→ **Task prompt**
Collect each line in the records below that contains the word "perform", and copy those lines in full.

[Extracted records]

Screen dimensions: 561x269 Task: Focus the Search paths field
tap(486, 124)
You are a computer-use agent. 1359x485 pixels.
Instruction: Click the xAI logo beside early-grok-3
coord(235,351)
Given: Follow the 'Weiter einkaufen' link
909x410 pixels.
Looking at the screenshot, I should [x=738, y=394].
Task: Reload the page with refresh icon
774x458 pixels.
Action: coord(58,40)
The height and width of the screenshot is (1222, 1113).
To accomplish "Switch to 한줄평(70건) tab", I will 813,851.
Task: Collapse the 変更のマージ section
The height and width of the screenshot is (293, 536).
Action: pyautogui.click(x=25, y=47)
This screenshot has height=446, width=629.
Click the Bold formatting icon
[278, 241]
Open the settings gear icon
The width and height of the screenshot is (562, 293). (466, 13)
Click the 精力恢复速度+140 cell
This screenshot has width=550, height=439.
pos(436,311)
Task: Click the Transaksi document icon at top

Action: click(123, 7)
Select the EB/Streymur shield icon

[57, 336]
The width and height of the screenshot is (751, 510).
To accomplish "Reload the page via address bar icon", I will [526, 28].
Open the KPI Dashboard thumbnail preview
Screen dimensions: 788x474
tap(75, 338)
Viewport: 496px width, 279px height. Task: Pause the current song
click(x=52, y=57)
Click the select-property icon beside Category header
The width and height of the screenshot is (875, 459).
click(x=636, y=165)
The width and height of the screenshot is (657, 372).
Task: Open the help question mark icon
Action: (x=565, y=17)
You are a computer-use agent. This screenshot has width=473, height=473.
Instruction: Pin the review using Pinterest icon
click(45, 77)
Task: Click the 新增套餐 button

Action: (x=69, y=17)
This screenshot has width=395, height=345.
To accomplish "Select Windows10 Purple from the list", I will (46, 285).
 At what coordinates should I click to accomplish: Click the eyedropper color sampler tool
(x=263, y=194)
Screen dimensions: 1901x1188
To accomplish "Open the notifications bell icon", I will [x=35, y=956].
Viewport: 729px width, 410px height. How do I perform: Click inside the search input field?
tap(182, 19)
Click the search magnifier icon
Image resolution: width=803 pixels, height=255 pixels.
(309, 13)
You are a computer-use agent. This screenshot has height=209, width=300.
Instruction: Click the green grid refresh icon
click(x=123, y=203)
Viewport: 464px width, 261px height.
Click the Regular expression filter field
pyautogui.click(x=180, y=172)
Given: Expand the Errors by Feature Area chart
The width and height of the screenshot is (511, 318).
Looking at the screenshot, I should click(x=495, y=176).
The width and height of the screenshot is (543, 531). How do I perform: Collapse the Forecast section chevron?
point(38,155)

→ **Answer to the exercise**
Viewport: 729px width, 410px height. How do I perform: Click inside the search input field?
The width and height of the screenshot is (543, 531). How do I perform: Collapse the Forecast section chevron?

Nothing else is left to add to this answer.